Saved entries
════
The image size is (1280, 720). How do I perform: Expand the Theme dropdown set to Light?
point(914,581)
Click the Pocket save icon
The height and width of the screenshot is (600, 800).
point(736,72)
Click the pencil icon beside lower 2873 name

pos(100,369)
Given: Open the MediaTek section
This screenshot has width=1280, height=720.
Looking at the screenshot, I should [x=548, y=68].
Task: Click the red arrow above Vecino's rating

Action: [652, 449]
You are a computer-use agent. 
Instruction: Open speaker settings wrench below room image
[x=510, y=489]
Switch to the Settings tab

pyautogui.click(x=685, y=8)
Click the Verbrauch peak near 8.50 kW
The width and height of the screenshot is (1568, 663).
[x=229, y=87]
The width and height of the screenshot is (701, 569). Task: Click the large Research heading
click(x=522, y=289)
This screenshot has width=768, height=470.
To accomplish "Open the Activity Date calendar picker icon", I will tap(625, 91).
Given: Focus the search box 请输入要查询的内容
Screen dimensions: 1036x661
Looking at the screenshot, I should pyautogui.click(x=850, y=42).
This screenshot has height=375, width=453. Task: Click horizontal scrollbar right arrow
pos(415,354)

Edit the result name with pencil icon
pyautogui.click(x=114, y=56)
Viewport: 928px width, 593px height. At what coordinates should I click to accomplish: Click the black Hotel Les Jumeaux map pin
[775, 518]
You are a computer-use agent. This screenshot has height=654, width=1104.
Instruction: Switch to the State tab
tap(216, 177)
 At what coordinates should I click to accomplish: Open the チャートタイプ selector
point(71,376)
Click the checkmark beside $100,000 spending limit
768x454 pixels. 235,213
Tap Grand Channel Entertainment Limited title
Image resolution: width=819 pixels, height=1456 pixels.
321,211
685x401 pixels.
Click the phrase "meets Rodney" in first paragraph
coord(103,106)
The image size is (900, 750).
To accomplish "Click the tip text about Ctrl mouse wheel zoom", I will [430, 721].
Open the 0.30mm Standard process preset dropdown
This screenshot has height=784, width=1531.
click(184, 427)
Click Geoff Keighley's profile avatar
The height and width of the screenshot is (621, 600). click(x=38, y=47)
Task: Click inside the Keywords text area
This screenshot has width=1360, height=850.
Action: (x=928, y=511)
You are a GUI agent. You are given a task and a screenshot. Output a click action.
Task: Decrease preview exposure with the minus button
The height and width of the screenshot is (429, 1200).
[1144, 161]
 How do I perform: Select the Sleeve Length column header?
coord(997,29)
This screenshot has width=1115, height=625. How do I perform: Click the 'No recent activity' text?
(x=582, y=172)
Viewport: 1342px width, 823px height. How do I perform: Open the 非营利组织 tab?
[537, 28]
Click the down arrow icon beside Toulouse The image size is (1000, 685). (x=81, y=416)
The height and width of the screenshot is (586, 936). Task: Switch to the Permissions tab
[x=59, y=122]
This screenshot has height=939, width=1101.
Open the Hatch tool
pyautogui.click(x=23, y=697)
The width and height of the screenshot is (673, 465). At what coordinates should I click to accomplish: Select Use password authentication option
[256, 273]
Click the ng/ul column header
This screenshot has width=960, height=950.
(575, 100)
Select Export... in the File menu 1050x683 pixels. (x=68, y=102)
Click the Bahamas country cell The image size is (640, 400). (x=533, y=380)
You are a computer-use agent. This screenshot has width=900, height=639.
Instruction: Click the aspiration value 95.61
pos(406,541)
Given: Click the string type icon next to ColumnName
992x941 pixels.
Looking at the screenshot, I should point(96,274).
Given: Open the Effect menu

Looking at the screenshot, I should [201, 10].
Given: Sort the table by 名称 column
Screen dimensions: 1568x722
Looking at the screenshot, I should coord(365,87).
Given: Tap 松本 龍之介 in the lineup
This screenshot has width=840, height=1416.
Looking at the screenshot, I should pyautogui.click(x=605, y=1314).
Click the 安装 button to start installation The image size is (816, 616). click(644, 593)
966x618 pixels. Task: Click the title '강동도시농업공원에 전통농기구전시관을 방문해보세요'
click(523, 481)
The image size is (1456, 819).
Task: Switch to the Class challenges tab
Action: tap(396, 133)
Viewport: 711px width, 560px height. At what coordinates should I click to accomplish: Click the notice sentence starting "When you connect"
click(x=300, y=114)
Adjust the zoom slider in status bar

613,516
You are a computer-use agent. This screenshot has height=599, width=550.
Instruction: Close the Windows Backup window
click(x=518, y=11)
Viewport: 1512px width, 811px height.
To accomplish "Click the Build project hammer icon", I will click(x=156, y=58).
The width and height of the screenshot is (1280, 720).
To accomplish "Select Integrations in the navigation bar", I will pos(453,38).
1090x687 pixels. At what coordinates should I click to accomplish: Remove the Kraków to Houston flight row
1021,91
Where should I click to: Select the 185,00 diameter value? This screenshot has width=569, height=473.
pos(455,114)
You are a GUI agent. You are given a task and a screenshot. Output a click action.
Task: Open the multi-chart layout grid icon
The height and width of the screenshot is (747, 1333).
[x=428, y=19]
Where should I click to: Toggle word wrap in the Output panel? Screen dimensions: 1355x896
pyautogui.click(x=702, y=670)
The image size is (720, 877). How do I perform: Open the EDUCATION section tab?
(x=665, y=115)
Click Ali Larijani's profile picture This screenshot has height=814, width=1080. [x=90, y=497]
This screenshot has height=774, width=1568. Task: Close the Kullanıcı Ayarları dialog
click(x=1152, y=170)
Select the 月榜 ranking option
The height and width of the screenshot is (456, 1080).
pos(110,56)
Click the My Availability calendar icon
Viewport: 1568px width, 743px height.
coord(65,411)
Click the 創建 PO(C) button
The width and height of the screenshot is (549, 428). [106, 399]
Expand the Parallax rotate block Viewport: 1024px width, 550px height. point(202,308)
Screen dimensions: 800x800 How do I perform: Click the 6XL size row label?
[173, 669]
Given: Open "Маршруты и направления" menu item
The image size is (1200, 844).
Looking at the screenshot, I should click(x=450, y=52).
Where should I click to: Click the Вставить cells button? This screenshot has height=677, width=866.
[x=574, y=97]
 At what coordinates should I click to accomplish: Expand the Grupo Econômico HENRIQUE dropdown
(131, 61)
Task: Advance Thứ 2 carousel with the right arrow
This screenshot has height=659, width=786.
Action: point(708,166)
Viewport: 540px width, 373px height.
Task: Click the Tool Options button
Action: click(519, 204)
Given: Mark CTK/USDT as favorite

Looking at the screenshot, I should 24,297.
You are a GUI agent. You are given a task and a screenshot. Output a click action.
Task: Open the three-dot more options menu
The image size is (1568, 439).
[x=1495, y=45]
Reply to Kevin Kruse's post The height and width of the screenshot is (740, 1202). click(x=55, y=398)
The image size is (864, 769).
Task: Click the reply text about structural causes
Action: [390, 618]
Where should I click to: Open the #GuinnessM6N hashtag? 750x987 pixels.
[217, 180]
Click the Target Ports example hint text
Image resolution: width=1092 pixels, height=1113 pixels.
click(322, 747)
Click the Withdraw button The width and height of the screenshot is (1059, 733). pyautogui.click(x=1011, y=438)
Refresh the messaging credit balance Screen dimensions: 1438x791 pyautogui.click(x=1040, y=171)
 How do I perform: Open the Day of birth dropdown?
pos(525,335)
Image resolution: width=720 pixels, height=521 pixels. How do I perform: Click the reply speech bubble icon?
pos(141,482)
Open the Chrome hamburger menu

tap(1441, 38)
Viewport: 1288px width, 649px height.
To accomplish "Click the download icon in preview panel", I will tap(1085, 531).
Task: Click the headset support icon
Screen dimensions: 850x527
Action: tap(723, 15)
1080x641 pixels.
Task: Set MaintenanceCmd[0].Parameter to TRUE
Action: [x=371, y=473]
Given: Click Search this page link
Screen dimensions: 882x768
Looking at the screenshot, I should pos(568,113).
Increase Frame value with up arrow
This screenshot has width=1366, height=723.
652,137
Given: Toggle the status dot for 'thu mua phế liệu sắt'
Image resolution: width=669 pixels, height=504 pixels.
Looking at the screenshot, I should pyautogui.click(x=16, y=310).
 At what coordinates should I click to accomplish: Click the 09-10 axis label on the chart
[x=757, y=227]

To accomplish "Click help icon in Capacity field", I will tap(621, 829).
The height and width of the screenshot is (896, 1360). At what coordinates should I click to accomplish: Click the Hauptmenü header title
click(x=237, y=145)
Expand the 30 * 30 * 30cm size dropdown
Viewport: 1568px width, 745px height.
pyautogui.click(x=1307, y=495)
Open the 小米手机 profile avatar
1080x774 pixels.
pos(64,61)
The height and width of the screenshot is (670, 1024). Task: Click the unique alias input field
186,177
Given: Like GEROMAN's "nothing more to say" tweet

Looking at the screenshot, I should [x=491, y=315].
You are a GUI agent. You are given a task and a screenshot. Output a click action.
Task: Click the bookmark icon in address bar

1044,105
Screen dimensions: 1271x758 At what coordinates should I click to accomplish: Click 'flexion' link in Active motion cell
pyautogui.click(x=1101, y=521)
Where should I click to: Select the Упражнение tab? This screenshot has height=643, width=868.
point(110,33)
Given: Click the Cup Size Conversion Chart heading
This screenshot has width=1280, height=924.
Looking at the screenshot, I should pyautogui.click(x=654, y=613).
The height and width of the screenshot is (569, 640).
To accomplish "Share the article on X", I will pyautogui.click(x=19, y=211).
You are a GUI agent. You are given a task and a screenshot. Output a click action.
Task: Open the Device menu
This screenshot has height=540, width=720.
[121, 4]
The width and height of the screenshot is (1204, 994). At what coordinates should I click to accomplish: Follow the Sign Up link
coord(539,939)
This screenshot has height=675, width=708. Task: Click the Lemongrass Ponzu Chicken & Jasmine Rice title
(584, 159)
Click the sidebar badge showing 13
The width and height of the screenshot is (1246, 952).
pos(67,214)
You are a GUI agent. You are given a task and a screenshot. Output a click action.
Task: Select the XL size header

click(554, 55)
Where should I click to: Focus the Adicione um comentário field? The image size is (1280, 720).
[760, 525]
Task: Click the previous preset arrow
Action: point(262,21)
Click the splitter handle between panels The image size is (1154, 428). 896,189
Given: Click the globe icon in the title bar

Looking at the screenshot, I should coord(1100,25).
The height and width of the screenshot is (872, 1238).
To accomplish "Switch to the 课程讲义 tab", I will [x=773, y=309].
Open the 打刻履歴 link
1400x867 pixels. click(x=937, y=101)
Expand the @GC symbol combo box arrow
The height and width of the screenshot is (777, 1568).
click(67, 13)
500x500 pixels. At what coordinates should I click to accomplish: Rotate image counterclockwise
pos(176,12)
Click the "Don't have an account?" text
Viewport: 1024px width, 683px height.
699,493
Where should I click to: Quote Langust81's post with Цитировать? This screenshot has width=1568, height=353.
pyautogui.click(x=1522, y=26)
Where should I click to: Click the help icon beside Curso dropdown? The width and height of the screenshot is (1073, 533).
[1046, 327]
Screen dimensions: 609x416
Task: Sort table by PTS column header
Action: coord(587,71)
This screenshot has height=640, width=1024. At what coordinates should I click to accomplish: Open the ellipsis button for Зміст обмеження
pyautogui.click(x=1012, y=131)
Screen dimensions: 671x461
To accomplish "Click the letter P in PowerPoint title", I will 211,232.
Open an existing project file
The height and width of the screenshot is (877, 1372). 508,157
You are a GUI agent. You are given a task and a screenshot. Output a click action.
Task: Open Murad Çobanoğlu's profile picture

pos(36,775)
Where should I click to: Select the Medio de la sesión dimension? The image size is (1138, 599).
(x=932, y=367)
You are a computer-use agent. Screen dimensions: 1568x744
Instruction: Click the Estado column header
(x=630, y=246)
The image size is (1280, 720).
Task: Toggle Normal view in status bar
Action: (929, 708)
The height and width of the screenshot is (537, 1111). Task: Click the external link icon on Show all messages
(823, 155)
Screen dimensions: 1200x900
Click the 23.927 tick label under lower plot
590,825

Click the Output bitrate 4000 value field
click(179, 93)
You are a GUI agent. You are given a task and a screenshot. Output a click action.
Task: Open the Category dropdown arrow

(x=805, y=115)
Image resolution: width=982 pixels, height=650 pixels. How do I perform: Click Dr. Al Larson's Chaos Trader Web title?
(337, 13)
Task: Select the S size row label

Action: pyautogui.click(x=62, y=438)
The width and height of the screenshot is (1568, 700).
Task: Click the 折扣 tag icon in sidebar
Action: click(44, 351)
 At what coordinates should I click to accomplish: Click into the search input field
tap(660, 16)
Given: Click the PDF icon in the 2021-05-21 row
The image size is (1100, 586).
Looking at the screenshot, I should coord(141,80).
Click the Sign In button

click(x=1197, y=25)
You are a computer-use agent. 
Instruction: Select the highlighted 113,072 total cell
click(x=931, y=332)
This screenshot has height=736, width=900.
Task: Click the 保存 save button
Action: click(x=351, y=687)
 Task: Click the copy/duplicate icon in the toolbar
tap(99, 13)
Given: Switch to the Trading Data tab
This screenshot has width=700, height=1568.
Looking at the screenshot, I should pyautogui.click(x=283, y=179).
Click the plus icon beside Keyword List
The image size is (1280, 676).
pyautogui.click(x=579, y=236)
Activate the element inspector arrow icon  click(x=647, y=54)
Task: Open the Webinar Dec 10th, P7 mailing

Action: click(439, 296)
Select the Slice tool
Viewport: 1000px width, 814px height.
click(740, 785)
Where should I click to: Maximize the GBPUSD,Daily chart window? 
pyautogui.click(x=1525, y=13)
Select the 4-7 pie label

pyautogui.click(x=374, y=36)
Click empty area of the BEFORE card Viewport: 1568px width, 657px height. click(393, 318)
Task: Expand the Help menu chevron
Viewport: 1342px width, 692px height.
════
■ **INSTRUCTIONS TO FOLLOW**
How many of the lines above include the word "preview"? Respond with the number alone.

■ **WRITTEN RESPONSE**
2